» Your assignment:
Lines holding the string "folder" are the ones to copy; find them all in the data.

═════ Extracted entries ═════

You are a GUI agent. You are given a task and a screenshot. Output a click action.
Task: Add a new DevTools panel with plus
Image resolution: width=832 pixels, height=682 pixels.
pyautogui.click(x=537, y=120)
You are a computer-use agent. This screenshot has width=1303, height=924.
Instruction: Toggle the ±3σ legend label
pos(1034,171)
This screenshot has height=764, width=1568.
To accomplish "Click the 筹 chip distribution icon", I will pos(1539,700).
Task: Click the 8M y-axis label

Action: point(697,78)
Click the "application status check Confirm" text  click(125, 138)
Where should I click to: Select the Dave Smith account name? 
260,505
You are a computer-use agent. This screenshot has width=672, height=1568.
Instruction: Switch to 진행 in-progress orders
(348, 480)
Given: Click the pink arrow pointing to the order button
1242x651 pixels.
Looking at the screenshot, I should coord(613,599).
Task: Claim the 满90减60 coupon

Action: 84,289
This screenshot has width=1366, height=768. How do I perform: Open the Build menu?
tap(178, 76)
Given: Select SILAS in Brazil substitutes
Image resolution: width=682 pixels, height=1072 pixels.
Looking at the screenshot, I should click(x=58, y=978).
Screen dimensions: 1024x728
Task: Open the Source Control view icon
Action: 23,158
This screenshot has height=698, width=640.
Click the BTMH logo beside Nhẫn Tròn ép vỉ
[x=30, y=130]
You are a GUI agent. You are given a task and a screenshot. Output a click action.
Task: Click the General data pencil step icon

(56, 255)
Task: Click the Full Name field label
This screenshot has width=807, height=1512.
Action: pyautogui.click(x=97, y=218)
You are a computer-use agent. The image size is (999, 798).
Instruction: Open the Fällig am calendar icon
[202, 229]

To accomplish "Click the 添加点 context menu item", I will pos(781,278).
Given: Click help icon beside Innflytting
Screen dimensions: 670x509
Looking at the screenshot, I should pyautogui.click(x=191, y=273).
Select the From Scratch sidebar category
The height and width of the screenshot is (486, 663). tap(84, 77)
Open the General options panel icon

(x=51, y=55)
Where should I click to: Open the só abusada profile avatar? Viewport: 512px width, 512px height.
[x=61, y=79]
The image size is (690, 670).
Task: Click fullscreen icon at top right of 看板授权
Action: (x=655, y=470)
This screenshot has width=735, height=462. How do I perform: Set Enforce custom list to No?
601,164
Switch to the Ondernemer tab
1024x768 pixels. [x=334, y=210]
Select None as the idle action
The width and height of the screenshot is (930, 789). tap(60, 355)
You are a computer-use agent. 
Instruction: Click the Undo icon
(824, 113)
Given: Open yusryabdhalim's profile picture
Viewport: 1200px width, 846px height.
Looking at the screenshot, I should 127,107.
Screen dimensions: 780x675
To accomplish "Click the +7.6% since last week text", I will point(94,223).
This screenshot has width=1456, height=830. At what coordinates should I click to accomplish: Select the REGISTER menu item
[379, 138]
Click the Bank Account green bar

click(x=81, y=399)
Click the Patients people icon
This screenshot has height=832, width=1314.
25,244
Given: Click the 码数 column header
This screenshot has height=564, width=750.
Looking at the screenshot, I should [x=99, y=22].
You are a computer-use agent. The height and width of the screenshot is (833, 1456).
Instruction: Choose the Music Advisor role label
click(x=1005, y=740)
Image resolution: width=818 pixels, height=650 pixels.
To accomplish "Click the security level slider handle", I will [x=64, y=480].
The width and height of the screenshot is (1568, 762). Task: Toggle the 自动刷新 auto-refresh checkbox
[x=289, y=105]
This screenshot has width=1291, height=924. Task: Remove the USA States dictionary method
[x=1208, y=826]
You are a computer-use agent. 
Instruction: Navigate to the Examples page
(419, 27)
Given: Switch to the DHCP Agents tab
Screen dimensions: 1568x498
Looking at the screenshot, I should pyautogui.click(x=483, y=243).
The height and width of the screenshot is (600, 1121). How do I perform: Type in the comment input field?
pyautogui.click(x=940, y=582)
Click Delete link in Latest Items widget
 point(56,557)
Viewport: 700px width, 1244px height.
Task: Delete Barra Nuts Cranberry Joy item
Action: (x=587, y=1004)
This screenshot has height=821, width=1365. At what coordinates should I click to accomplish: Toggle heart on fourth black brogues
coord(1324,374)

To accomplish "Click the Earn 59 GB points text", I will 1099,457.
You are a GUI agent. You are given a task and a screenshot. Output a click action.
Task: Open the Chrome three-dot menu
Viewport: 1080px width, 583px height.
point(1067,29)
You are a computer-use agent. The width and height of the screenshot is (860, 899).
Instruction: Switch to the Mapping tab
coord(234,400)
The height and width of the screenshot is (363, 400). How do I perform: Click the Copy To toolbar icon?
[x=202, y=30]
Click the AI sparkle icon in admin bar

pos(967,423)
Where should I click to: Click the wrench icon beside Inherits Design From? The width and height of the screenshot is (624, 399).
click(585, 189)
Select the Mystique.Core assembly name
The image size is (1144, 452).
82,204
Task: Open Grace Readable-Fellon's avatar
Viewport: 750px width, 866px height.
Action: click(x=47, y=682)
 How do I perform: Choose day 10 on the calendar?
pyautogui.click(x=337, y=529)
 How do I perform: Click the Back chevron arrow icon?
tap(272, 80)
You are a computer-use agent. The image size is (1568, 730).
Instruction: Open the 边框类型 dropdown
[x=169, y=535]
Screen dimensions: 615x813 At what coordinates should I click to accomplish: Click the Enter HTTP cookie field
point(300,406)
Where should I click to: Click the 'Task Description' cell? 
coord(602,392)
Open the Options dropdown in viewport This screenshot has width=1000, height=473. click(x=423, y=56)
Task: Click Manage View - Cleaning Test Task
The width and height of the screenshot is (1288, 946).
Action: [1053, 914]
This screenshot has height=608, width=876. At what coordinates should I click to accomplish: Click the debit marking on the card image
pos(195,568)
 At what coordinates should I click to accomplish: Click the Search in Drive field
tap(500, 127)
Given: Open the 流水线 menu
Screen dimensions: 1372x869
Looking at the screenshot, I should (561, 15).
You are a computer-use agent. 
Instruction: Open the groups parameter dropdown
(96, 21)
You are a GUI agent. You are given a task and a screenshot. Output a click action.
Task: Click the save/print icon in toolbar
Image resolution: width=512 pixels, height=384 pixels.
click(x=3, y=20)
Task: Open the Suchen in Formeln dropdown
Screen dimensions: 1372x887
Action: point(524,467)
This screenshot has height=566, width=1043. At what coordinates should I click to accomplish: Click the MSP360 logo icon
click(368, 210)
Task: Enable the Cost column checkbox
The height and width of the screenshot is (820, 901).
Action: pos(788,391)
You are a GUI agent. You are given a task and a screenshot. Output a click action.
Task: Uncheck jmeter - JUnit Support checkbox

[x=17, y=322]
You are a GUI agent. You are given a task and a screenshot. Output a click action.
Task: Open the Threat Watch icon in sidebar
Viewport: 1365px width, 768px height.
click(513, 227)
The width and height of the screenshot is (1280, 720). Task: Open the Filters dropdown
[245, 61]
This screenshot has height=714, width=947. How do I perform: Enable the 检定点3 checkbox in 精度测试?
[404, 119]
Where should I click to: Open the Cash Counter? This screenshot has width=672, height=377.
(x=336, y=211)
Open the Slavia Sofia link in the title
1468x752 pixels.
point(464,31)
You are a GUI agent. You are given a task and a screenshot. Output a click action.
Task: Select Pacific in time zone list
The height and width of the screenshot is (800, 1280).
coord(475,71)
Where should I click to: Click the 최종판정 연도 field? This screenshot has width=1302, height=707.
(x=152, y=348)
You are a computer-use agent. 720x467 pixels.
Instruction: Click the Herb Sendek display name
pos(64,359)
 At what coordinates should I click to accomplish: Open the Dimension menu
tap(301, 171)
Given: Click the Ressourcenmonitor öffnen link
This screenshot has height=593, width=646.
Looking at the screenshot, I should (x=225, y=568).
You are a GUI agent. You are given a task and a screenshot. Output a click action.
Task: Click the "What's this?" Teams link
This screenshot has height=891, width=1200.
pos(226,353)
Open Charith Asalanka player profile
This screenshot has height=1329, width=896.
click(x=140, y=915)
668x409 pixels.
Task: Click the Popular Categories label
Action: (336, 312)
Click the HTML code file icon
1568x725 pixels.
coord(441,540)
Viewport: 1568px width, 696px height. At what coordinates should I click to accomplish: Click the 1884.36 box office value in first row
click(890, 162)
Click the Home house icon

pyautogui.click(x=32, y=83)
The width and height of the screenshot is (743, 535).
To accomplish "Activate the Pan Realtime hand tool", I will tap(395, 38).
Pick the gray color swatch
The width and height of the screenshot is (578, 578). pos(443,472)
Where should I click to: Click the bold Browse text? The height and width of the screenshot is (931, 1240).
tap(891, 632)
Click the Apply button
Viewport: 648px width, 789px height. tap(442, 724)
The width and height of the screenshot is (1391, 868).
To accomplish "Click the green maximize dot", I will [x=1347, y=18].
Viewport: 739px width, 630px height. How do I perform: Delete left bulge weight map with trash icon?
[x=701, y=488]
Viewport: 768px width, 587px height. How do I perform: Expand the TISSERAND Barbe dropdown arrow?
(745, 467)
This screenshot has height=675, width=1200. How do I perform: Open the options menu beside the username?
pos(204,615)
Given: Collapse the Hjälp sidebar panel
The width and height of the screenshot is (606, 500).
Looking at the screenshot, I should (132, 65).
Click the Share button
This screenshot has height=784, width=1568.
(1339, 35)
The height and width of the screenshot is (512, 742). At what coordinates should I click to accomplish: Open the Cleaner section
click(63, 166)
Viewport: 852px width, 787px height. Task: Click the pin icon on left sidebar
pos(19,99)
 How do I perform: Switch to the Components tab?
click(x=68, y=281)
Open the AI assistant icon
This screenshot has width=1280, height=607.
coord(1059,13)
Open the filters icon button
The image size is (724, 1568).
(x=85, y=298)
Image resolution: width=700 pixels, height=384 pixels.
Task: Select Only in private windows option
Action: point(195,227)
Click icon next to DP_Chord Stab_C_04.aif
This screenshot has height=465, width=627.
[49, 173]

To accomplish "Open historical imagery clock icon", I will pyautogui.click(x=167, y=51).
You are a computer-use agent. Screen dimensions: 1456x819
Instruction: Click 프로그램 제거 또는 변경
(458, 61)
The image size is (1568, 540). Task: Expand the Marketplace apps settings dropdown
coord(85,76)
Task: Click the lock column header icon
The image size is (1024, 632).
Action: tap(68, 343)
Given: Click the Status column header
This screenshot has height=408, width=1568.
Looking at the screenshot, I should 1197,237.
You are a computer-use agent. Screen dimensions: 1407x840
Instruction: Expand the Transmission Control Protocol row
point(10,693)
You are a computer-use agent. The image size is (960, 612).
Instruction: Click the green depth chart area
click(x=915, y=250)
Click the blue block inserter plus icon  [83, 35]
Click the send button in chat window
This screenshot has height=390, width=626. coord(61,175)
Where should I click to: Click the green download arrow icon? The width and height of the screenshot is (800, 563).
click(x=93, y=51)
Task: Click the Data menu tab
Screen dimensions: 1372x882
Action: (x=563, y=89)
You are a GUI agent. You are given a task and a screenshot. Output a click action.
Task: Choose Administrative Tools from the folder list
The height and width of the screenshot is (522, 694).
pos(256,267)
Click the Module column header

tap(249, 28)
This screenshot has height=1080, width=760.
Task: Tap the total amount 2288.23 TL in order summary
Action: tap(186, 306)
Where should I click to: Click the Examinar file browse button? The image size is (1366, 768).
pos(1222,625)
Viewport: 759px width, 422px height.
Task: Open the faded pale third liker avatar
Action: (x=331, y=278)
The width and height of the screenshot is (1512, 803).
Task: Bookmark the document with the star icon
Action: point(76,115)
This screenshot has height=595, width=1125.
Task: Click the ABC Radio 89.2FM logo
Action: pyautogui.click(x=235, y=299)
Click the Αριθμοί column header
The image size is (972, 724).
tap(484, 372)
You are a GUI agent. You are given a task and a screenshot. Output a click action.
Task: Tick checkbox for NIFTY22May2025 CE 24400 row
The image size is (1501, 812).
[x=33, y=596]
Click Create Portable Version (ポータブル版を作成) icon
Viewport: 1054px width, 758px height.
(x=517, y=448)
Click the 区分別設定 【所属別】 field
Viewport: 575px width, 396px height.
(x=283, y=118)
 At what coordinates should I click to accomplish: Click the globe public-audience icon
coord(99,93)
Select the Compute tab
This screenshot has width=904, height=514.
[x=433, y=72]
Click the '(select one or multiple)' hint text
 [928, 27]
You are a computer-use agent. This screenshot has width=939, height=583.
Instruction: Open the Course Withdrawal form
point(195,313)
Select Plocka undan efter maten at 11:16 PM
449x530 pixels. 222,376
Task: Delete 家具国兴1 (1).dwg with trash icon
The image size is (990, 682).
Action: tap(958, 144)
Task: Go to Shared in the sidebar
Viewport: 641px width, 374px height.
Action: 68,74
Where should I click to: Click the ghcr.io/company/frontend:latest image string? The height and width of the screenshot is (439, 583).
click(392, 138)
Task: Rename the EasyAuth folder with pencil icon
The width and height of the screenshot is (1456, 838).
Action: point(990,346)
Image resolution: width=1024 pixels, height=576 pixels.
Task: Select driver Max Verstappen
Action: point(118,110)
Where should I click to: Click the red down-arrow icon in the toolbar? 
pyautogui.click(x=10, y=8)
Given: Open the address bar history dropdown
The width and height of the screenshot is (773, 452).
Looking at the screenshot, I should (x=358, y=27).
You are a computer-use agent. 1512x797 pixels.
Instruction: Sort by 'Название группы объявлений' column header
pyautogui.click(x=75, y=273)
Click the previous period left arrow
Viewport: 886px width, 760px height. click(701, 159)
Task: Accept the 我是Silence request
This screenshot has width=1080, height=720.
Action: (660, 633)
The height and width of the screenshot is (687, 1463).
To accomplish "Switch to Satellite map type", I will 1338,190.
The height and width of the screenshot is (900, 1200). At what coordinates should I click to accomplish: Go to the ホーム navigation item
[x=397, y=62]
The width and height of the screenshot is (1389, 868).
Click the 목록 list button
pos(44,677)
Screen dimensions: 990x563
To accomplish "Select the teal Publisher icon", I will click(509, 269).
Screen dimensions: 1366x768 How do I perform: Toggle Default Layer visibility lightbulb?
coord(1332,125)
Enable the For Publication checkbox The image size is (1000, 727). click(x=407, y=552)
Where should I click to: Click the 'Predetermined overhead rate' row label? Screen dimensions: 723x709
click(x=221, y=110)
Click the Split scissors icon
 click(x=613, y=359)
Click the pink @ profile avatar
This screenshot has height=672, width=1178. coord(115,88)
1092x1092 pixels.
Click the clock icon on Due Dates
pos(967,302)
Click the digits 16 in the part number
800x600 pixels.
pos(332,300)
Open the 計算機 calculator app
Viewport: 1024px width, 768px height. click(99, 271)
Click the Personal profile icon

═════

» Answer space:
Task: Choose Administrative Tools from the folder list
Task: Rename the EasyAuth folder with pencil icon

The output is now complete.